• [What you will do]
What's needed is an exact retyping of the lines from the start of the listing up to and including the line with "The width and height of the screenshot is (1024, 792).", minus any pictures.

• [Supplied records]
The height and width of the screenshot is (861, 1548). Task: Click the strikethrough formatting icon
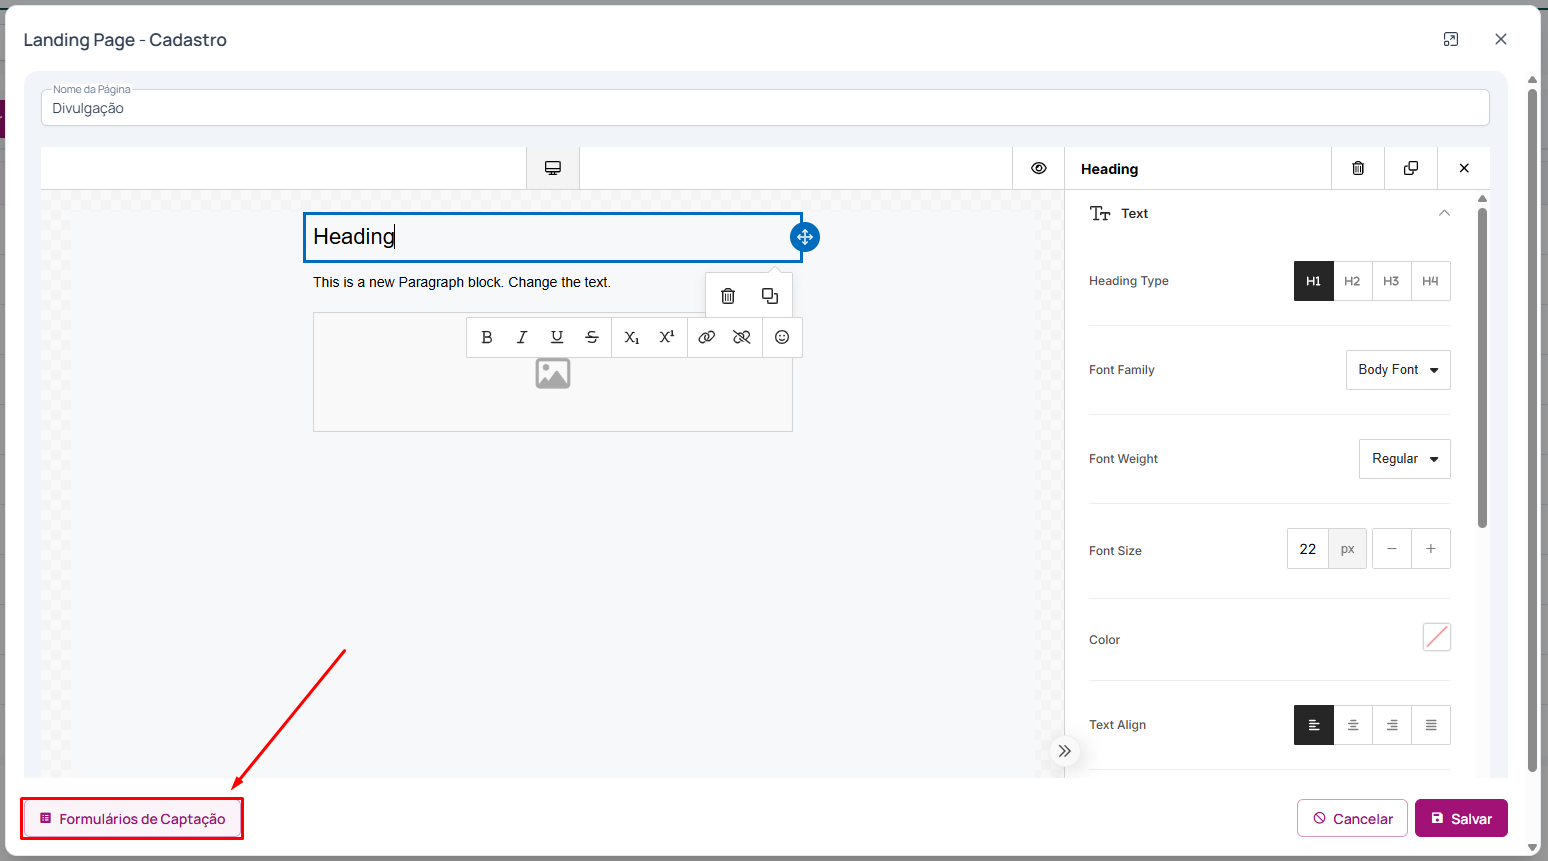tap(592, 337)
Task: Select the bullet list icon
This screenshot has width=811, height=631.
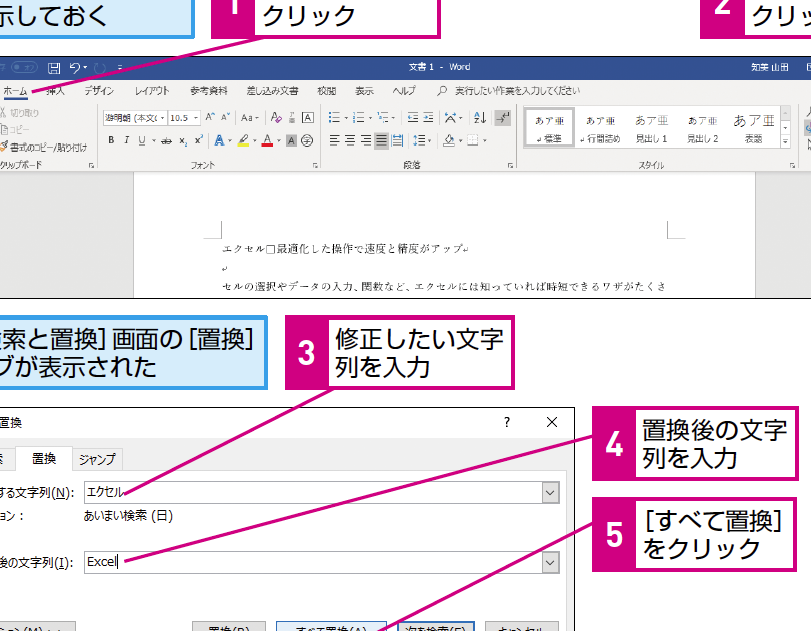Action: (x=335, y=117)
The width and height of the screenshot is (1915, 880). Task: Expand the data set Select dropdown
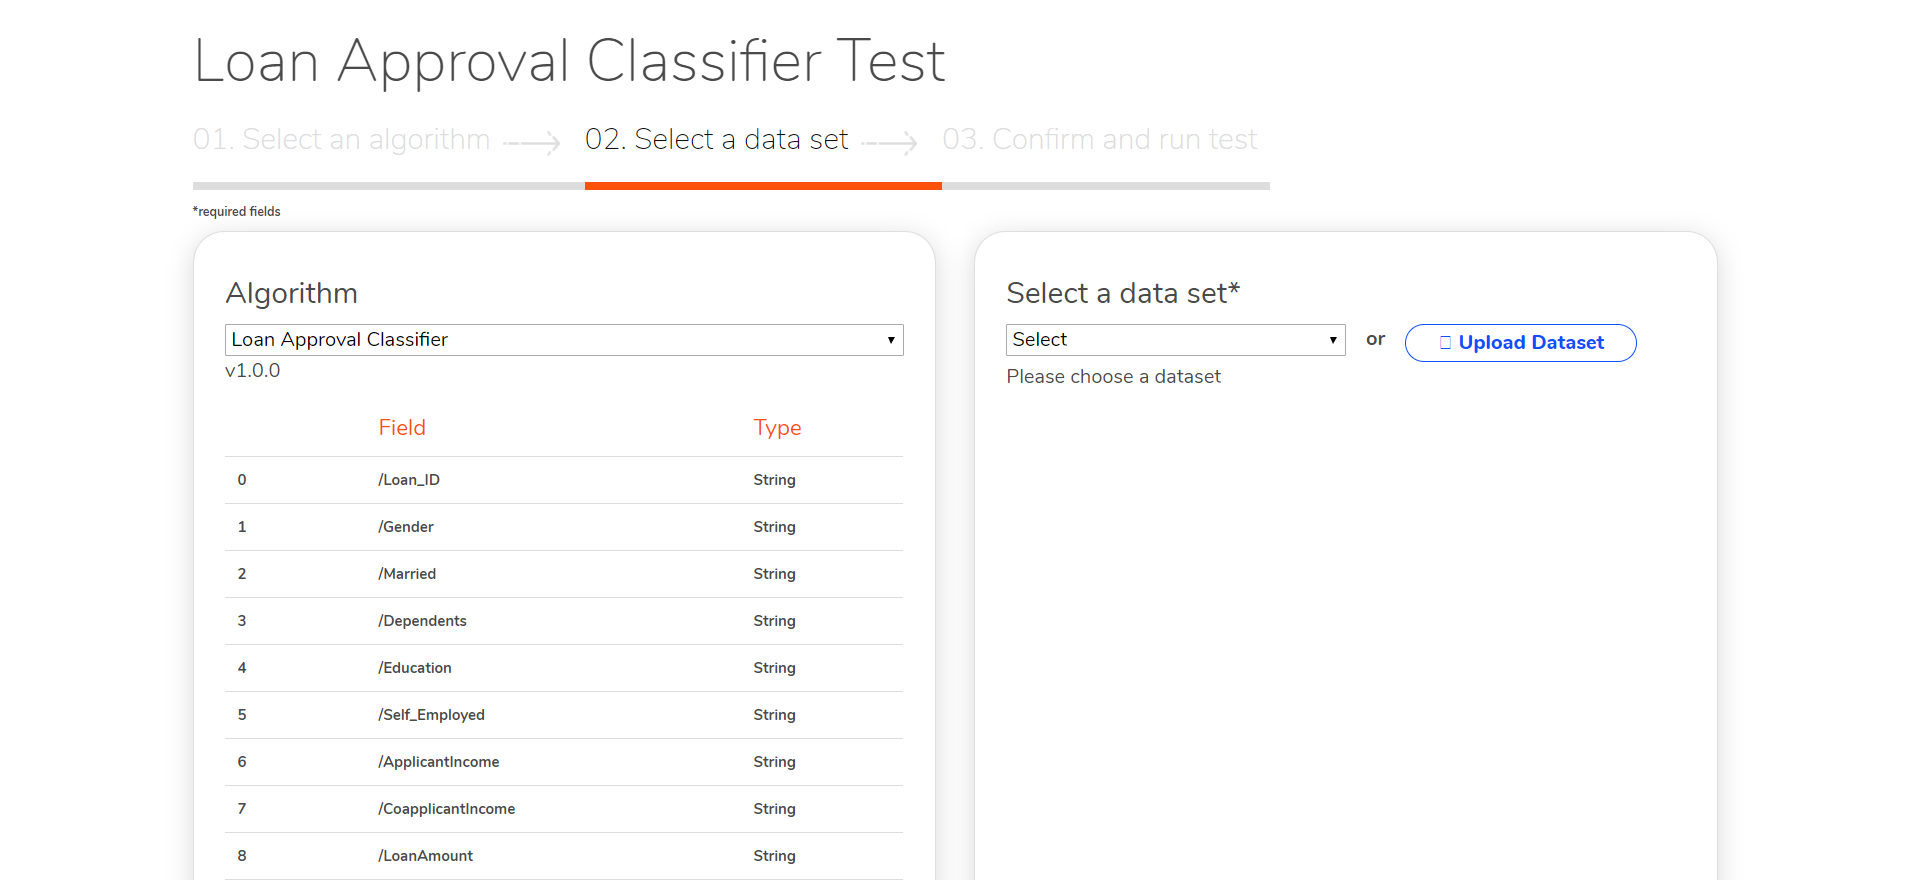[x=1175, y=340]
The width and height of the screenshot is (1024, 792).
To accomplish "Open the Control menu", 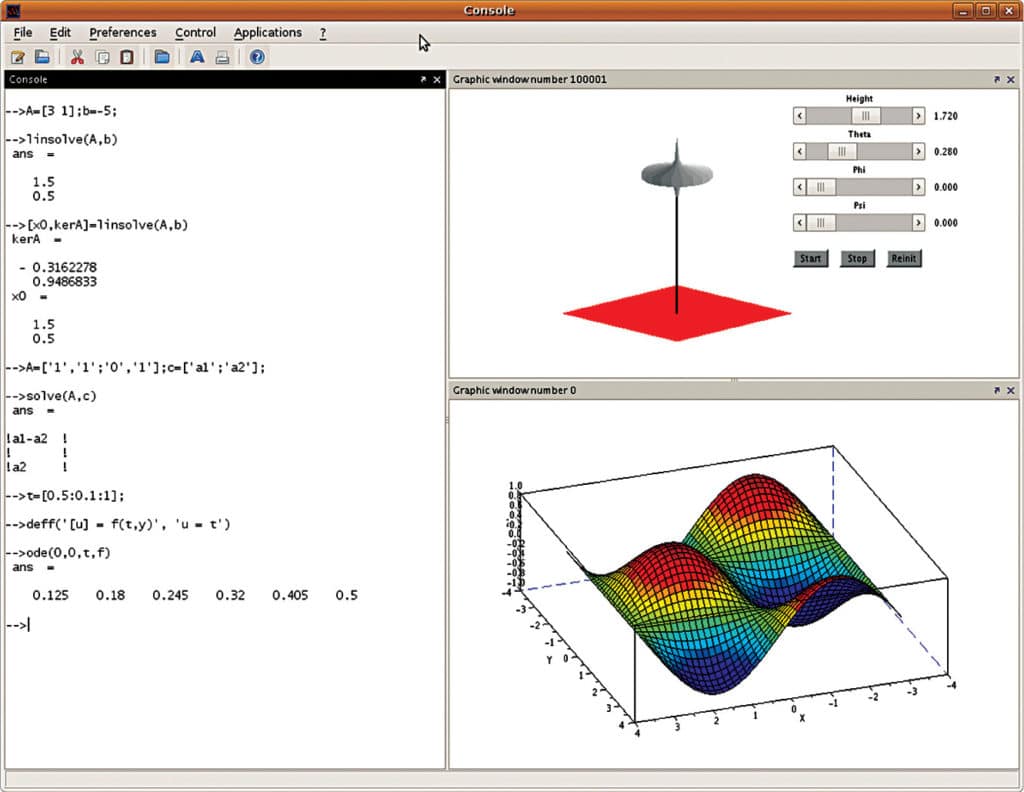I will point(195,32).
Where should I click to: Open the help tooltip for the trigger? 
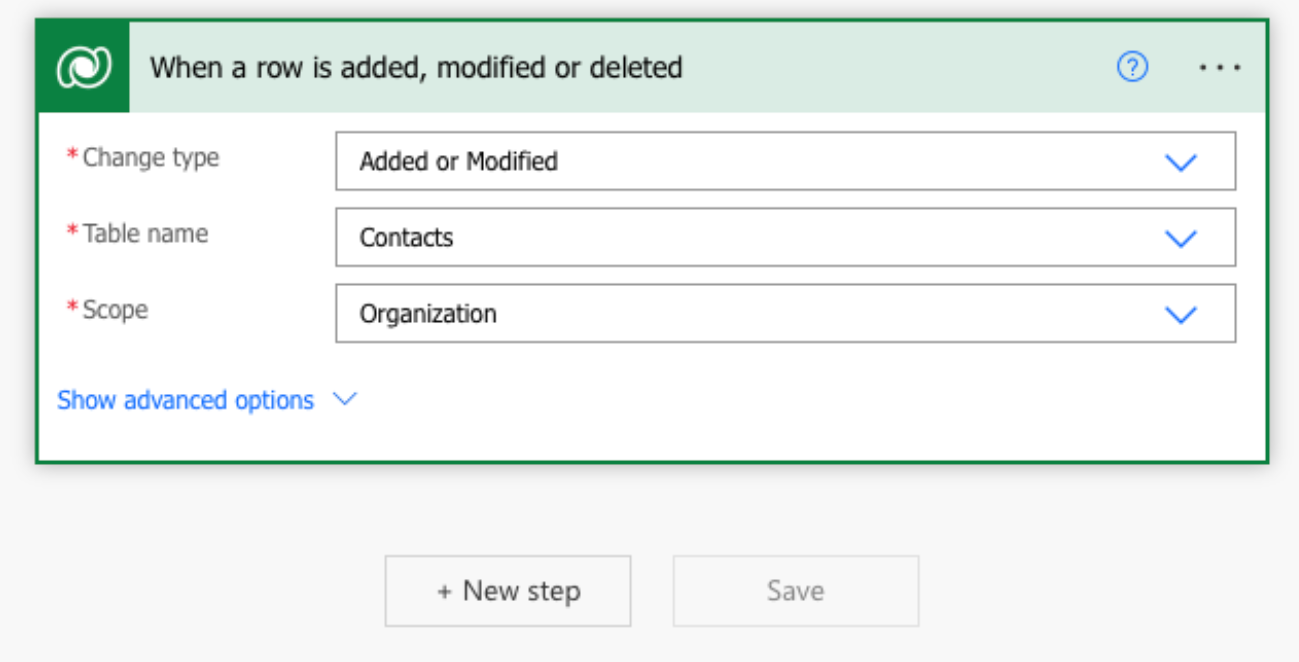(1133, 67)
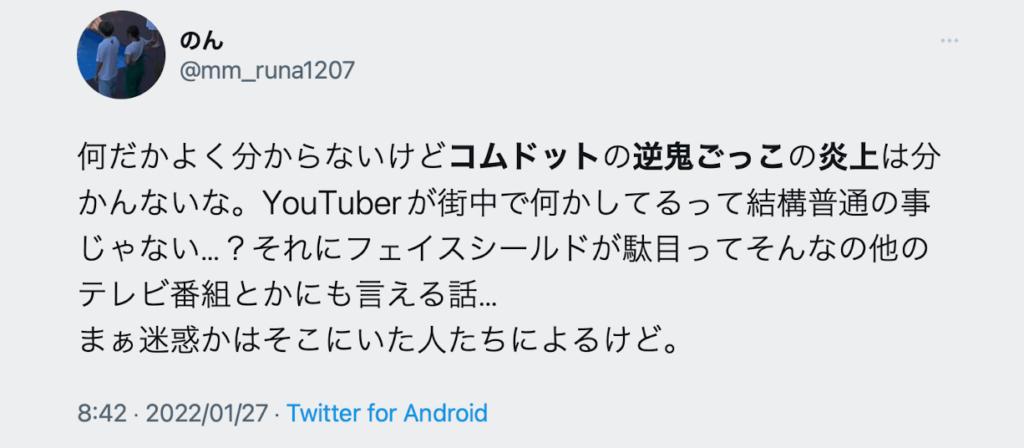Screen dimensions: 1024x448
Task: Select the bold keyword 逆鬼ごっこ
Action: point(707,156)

• [Answer to the problem]
The height and width of the screenshot is (861, 1548). Task: Click the strikethrough formatting icon
tap(592, 337)
Task: Select the bullet list icon
This screenshot has width=811, height=631.
Action: (x=335, y=117)
The width and height of the screenshot is (1915, 880). Task: Expand the data set Select dropdown
[x=1175, y=340]
The width and height of the screenshot is (1024, 792).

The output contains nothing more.